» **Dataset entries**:
------------------------------
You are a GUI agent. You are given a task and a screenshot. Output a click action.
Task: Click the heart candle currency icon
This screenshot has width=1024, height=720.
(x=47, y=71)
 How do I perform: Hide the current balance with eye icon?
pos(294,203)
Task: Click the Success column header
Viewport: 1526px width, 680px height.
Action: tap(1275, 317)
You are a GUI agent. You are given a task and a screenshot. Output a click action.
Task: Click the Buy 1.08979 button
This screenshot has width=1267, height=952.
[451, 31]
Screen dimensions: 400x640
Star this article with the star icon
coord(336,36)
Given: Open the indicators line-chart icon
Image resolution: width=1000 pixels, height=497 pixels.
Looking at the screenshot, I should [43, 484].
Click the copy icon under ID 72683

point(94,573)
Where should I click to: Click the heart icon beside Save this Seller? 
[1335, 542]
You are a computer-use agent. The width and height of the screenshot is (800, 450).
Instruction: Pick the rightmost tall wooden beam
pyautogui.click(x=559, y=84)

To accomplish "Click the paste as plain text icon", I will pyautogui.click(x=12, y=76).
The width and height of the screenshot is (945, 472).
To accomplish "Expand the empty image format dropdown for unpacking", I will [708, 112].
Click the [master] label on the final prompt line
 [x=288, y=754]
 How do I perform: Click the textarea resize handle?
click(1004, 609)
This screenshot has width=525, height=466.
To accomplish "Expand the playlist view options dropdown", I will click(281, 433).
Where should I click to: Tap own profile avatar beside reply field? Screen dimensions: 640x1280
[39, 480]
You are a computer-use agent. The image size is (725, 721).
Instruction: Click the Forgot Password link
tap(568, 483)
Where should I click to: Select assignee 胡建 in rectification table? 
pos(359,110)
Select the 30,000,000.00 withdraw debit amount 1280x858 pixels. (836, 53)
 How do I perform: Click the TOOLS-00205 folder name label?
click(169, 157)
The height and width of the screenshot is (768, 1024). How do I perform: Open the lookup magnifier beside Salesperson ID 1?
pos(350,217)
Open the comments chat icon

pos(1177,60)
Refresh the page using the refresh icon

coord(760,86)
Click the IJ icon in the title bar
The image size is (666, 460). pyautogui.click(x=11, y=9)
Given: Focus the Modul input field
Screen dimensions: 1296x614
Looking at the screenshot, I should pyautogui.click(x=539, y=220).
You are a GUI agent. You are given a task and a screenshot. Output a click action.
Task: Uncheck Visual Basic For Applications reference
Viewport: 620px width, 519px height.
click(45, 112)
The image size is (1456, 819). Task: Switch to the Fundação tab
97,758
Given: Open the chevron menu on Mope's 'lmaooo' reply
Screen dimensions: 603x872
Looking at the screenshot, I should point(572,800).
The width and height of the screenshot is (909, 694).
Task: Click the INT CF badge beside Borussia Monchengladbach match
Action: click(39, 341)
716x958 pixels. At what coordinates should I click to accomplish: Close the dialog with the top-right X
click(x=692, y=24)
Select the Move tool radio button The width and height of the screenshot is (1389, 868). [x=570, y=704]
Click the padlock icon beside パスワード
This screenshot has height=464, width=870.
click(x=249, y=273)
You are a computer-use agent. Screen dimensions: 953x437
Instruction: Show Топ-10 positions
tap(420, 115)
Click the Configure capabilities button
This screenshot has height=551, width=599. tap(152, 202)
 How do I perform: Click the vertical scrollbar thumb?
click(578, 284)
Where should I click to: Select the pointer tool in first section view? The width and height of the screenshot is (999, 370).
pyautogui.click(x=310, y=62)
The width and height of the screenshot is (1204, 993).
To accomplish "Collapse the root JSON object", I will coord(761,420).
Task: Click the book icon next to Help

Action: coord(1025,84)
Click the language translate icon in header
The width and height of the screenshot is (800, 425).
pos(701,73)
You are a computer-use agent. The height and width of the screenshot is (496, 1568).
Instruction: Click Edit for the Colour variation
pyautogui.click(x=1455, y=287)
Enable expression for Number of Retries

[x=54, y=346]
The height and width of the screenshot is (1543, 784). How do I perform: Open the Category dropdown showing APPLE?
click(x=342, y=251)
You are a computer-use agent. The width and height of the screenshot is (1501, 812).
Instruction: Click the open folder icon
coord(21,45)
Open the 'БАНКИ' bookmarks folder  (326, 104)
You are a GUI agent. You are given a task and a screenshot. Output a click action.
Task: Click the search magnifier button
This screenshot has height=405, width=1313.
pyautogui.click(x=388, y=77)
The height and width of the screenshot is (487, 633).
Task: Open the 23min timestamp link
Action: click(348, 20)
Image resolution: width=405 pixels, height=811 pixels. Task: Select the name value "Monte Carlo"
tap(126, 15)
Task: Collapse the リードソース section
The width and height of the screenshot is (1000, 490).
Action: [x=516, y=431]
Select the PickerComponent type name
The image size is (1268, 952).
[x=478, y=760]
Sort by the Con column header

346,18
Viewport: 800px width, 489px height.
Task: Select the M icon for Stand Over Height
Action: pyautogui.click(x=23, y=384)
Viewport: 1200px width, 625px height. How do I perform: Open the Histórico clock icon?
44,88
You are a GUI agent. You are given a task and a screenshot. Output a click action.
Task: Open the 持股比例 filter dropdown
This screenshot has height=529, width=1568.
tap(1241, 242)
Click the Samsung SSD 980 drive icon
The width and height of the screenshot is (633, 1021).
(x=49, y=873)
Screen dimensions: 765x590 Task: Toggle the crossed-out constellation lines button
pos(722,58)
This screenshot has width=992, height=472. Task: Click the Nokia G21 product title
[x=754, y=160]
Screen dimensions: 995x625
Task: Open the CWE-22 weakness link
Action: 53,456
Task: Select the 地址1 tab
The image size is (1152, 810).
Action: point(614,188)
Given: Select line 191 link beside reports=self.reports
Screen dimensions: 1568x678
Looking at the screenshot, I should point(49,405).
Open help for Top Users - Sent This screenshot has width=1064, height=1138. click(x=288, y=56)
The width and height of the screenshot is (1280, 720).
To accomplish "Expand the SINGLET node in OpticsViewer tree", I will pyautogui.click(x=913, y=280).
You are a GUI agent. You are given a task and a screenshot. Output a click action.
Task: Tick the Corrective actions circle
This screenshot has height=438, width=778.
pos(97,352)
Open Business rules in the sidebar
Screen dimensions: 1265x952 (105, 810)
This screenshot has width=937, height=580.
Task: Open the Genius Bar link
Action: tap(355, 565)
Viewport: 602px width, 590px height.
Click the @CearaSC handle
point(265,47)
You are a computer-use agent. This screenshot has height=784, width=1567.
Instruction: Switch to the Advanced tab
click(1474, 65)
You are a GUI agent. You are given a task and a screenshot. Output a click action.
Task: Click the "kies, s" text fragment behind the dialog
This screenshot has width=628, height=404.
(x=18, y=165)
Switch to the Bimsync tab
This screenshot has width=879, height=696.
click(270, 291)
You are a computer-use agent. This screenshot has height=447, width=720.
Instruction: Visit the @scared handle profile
------------------------------
» **WHAT YOU WILL DO**: Set all of the records down again, exactly as they stand.

» **REPLY TO THE EXERCISE**:
You are a GUI agent. You are given a task and a screenshot. Output a click action.
Task: Click the heart candle currency icon
This screenshot has width=1024, height=720.
(x=47, y=71)
 How do I perform: Hide the current balance with eye icon?
pos(294,203)
Task: Click the Success column header
Viewport: 1526px width, 680px height.
Action: tap(1275, 317)
You are a GUI agent. You are given a task and a screenshot. Output a click action.
Task: Click the Buy 1.08979 button
This screenshot has width=1267, height=952.
[451, 31]
Screen dimensions: 400x640
Star this article with the star icon
coord(336,36)
Given: Open the indicators line-chart icon
Image resolution: width=1000 pixels, height=497 pixels.
Looking at the screenshot, I should [43, 484].
Click the copy icon under ID 72683

point(94,573)
Where should I click to: Click the heart icon beside Save this Seller? 
[1335, 542]
You are a computer-use agent. The width and height of the screenshot is (800, 450).
Instruction: Pick the rightmost tall wooden beam
pyautogui.click(x=559, y=84)

To accomplish "Click the paste as plain text icon", I will pyautogui.click(x=12, y=76).
The width and height of the screenshot is (945, 472).
To accomplish "Expand the empty image format dropdown for unpacking", I will [708, 112].
Click the [master] label on the final prompt line
 [x=288, y=754]
 How do I perform: Click the textarea resize handle?
click(1004, 609)
This screenshot has width=525, height=466.
To accomplish "Expand the playlist view options dropdown", I will click(281, 433).
Where should I click to: Tap own profile avatar beside reply field? Screen dimensions: 640x1280
[39, 480]
You are a computer-use agent. The image size is (725, 721).
Instruction: Click the Forgot Password link
tap(568, 483)
Where should I click to: Select assignee 胡建 in rectification table? 
pos(359,110)
Select the 30,000,000.00 withdraw debit amount 1280x858 pixels. (836, 53)
 How do I perform: Click the TOOLS-00205 folder name label?
click(169, 157)
The height and width of the screenshot is (768, 1024). How do I perform: Open the lookup magnifier beside Salesperson ID 1?
pos(350,217)
Open the comments chat icon

pos(1177,60)
Refresh the page using the refresh icon

coord(760,86)
Click the IJ icon in the title bar
The image size is (666, 460). pyautogui.click(x=11, y=9)
Given: Focus the Modul input field
Screen dimensions: 1296x614
Looking at the screenshot, I should pyautogui.click(x=539, y=220).
You are a GUI agent. You are given a task and a screenshot. Output a click action.
Task: Uncheck Visual Basic For Applications reference
Viewport: 620px width, 519px height.
click(45, 112)
The image size is (1456, 819). Task: Switch to the Fundação tab
97,758
Given: Open the chevron menu on Mope's 'lmaooo' reply
Screen dimensions: 603x872
Looking at the screenshot, I should point(572,800).
The width and height of the screenshot is (909, 694).
Task: Click the INT CF badge beside Borussia Monchengladbach match
Action: click(39, 341)
716x958 pixels. At what coordinates should I click to accomplish: Close the dialog with the top-right X
click(x=692, y=24)
Select the Move tool radio button The width and height of the screenshot is (1389, 868). [x=570, y=704]
Click the padlock icon beside パスワード
This screenshot has height=464, width=870.
click(x=249, y=273)
You are a computer-use agent. Screen dimensions: 953x437
Instruction: Show Топ-10 positions
tap(420, 115)
Click the Configure capabilities button
This screenshot has height=551, width=599. tap(152, 202)
 How do I perform: Click the vertical scrollbar thumb?
click(578, 284)
Where should I click to: Select the pointer tool in first section view? The width and height of the screenshot is (999, 370).
pyautogui.click(x=310, y=62)
The width and height of the screenshot is (1204, 993).
To accomplish "Collapse the root JSON object", I will coord(761,420).
Task: Click the book icon next to Help

Action: coord(1025,84)
Click the language translate icon in header
The width and height of the screenshot is (800, 425).
pos(701,73)
You are a computer-use agent. The height and width of the screenshot is (496, 1568).
Instruction: Click Edit for the Colour variation
pyautogui.click(x=1455, y=287)
Enable expression for Number of Retries

[x=54, y=346]
The height and width of the screenshot is (1543, 784). How do I perform: Open the Category dropdown showing APPLE?
click(x=342, y=251)
You are a computer-use agent. The width and height of the screenshot is (1501, 812).
Instruction: Click the open folder icon
coord(21,45)
Open the 'БАНКИ' bookmarks folder  (326, 104)
You are a GUI agent. You are given a task and a screenshot. Output a click action.
Task: Click the search magnifier button
This screenshot has height=405, width=1313.
pyautogui.click(x=388, y=77)
The height and width of the screenshot is (487, 633).
Task: Open the 23min timestamp link
Action: click(348, 20)
Image resolution: width=405 pixels, height=811 pixels. Task: Select the name value "Monte Carlo"
tap(126, 15)
Task: Collapse the リードソース section
The width and height of the screenshot is (1000, 490).
Action: [x=516, y=431]
Select the PickerComponent type name
The image size is (1268, 952).
[x=478, y=760]
Sort by the Con column header

346,18
Viewport: 800px width, 489px height.
Task: Select the M icon for Stand Over Height
Action: pyautogui.click(x=23, y=384)
Viewport: 1200px width, 625px height. How do I perform: Open the Histórico clock icon?
44,88
You are a GUI agent. You are given a task and a screenshot. Output a click action.
Task: Open the 持股比例 filter dropdown
This screenshot has height=529, width=1568.
tap(1241, 242)
Click the Samsung SSD 980 drive icon
The width and height of the screenshot is (633, 1021).
(x=49, y=873)
Screen dimensions: 765x590 Task: Toggle the crossed-out constellation lines button
pos(722,58)
This screenshot has width=992, height=472. Task: Click the Nokia G21 product title
[x=754, y=160]
Screen dimensions: 995x625
Task: Open the CWE-22 weakness link
Action: 53,456
Task: Select the 地址1 tab
The image size is (1152, 810).
Action: point(614,188)
Given: Select line 191 link beside reports=self.reports
Screen dimensions: 1568x678
Looking at the screenshot, I should point(49,405).
Open help for Top Users - Sent This screenshot has width=1064, height=1138. click(x=288, y=56)
The width and height of the screenshot is (1280, 720).
To accomplish "Expand the SINGLET node in OpticsViewer tree", I will pyautogui.click(x=913, y=280).
You are a GUI agent. You are given a task and a screenshot. Output a click action.
Task: Tick the Corrective actions circle
This screenshot has height=438, width=778.
pos(97,352)
Open Business rules in the sidebar
Screen dimensions: 1265x952 (105, 810)
This screenshot has width=937, height=580.
Task: Open the Genius Bar link
Action: tap(355, 565)
Viewport: 602px width, 590px height.
Click the @CearaSC handle
point(265,47)
You are a computer-use agent. This screenshot has height=784, width=1567.
Instruction: Switch to the Advanced tab
click(1474, 65)
You are a GUI agent. You are given a task and a screenshot. Output a click action.
Task: Click the "kies, s" text fragment behind the dialog
This screenshot has width=628, height=404.
(x=18, y=165)
Switch to the Bimsync tab
This screenshot has width=879, height=696.
click(270, 291)
You are a computer-use agent. This screenshot has height=447, width=720.
Instruction: Visit the @scared handle profile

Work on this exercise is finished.